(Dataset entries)
------------------------------

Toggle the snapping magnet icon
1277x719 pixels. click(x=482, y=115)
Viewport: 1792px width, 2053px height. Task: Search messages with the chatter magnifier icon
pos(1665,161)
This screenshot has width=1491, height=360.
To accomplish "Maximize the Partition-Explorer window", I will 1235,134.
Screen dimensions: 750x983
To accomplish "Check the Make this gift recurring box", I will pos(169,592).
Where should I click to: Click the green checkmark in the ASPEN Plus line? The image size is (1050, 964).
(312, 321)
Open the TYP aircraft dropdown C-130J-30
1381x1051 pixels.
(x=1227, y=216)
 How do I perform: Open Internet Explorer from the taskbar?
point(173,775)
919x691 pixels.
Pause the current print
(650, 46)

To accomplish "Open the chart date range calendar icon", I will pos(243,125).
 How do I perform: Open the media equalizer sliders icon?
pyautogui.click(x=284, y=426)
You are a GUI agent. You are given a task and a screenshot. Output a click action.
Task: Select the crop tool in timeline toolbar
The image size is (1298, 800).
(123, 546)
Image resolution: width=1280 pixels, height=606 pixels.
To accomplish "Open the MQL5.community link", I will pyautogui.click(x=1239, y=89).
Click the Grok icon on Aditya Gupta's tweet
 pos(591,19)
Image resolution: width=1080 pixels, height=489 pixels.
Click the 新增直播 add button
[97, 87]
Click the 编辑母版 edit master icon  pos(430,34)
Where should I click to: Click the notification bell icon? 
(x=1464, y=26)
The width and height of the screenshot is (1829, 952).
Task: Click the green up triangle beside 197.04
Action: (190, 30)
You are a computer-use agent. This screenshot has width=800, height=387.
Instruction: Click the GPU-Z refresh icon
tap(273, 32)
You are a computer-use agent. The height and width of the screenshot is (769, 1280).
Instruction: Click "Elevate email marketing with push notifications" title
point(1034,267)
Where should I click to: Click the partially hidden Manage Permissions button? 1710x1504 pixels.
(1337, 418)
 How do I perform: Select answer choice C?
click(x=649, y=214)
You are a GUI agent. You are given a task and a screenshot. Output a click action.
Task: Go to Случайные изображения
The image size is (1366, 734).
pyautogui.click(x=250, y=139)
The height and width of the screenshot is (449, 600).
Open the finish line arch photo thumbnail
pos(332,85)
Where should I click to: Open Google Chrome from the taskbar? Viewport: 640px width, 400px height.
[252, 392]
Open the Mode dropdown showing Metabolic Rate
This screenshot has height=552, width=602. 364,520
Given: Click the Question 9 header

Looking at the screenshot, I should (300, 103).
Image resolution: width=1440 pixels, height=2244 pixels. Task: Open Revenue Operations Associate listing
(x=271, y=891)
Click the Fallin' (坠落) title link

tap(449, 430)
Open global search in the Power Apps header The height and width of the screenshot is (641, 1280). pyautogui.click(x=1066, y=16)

------------------------------

Looking over the entries above, how many lines contain the string "will"? State the number and nothing else.

4